No he podido ver aún “Paraíso”, de León Ichaso, otra cinta que me han comentado intenta dejar a un lado los estereotipos de siempre, para narrarnos una historia donde los protagonistas no encuentran en Miami precisamente un mundo mejor, sino tan solo diferente. Creo que algo de esto está en la mira de “Cercanías”, el filme de Rolando Díaz que saca a la luz un sujeto omitido con frecuencia en estos relatos: el compatriota de la tercera edad que pretende alcanzar el sosiego en una sociedad altamente competitiva.

Digamos que, en términos generales, Miami todavía funciona de acuerdo a la rígida dicotomía legada por la Guerra Fría (derecha vs. Izquierda; comunistas vs. anticomunistas). Pero en un plano más realista, esas bipolaridades (como en la vida misma), se extravían para dar paso a la interacción persistente.
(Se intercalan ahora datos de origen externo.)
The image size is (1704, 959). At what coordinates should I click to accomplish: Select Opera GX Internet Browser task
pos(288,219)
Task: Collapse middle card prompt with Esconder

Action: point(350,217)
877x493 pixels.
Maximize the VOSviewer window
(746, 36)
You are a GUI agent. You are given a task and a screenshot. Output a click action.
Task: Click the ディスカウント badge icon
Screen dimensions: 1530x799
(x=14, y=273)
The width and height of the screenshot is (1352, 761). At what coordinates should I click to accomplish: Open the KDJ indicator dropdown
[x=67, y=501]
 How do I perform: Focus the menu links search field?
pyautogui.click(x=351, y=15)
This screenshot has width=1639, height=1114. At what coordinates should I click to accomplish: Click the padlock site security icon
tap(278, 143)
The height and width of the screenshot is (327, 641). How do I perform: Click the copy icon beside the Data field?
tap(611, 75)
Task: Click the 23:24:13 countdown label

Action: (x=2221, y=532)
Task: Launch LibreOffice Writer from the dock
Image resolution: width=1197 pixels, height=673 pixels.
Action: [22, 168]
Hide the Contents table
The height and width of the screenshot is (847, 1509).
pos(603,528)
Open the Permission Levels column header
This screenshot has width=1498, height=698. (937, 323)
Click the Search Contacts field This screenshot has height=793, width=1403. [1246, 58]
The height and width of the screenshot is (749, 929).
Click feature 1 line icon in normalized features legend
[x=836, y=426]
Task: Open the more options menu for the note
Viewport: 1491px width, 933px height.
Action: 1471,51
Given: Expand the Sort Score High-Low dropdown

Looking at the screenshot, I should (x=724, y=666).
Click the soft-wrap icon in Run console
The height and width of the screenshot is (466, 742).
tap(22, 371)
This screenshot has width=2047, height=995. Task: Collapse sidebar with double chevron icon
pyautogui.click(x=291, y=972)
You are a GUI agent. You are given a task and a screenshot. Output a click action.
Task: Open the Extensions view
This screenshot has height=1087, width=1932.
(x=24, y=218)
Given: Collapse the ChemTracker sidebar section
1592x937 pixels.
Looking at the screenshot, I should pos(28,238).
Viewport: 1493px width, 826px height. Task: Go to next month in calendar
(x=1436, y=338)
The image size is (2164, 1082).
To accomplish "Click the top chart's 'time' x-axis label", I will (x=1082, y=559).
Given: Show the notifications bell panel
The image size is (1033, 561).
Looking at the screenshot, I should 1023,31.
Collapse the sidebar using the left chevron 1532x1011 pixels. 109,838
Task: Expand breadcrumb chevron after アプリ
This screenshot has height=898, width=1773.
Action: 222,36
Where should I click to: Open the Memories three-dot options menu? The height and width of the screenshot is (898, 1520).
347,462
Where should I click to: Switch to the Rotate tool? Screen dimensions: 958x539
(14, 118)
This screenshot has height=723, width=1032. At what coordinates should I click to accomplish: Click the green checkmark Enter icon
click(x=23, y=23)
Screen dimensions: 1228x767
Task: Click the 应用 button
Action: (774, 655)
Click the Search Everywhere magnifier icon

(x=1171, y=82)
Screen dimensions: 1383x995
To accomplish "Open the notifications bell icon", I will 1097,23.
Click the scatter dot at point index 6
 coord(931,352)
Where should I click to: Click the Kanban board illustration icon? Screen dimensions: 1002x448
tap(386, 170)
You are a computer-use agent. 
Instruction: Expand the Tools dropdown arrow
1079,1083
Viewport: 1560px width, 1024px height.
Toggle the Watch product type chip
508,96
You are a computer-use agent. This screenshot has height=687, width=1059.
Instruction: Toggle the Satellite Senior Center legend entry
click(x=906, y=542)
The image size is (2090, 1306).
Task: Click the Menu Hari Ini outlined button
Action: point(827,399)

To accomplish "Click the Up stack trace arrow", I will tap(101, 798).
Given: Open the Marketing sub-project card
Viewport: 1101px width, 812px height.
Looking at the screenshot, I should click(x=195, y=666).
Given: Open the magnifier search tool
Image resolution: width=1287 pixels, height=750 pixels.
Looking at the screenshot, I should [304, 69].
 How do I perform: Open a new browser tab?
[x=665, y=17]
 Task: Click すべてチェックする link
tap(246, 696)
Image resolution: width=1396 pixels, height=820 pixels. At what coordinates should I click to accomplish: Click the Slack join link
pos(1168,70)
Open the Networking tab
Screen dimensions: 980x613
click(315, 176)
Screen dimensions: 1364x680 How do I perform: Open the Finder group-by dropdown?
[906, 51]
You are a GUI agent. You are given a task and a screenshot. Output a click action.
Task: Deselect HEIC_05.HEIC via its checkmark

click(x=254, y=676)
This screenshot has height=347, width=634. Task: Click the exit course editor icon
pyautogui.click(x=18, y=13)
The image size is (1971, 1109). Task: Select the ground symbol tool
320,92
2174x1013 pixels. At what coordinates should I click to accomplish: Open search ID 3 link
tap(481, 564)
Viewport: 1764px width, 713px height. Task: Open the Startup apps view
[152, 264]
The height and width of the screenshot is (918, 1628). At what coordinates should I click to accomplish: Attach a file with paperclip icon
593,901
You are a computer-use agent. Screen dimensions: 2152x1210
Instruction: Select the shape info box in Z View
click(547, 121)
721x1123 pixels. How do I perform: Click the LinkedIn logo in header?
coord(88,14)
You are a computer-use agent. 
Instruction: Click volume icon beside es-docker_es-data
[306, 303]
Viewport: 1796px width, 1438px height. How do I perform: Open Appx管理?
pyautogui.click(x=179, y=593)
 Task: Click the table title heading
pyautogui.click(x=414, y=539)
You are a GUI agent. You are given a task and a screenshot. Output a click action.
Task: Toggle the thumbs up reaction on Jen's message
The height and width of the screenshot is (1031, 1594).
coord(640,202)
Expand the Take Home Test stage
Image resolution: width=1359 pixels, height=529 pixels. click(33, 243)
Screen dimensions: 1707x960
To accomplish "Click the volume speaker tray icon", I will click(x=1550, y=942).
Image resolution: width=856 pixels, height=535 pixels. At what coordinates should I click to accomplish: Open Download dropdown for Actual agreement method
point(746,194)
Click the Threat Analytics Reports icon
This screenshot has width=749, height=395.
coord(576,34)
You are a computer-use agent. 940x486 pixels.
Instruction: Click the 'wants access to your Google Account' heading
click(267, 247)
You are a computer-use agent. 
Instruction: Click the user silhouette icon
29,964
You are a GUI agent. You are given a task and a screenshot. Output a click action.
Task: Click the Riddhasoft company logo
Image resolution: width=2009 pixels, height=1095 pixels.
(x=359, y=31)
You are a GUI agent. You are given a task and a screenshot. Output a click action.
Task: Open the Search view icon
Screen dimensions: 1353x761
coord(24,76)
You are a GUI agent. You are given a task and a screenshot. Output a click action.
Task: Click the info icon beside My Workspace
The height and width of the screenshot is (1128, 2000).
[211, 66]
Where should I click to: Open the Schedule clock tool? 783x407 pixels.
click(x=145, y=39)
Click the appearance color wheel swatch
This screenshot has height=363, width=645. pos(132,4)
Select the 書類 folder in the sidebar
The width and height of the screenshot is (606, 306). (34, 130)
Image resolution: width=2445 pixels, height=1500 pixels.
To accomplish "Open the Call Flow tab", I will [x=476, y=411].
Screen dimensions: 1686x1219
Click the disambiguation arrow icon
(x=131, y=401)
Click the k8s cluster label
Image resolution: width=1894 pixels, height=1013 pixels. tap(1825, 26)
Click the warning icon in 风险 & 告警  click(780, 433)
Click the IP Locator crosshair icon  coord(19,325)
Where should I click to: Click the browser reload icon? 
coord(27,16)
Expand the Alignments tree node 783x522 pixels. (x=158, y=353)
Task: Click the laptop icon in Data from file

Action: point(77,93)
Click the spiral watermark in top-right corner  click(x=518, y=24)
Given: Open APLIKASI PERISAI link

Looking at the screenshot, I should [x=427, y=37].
Lo que la política ha intentado establecer con pretensiones de inmutabilidad es replicado a diario por la fluencia de lo existente, que desborda con creces los intereses de los grupos dominantes.

Puede que en la misma medida que el cine realizado por cubanos en Miami tome conciencia de ello, el número de filmes con proyección universal (hablamos de una ciudad con vocación cada vez más aglutinante) comience a cobrar vigor. Porque se trataría entonces de un cine hecho por cubanos, pero no sólo para cubanos: un cine, a todas luces, post-nacional.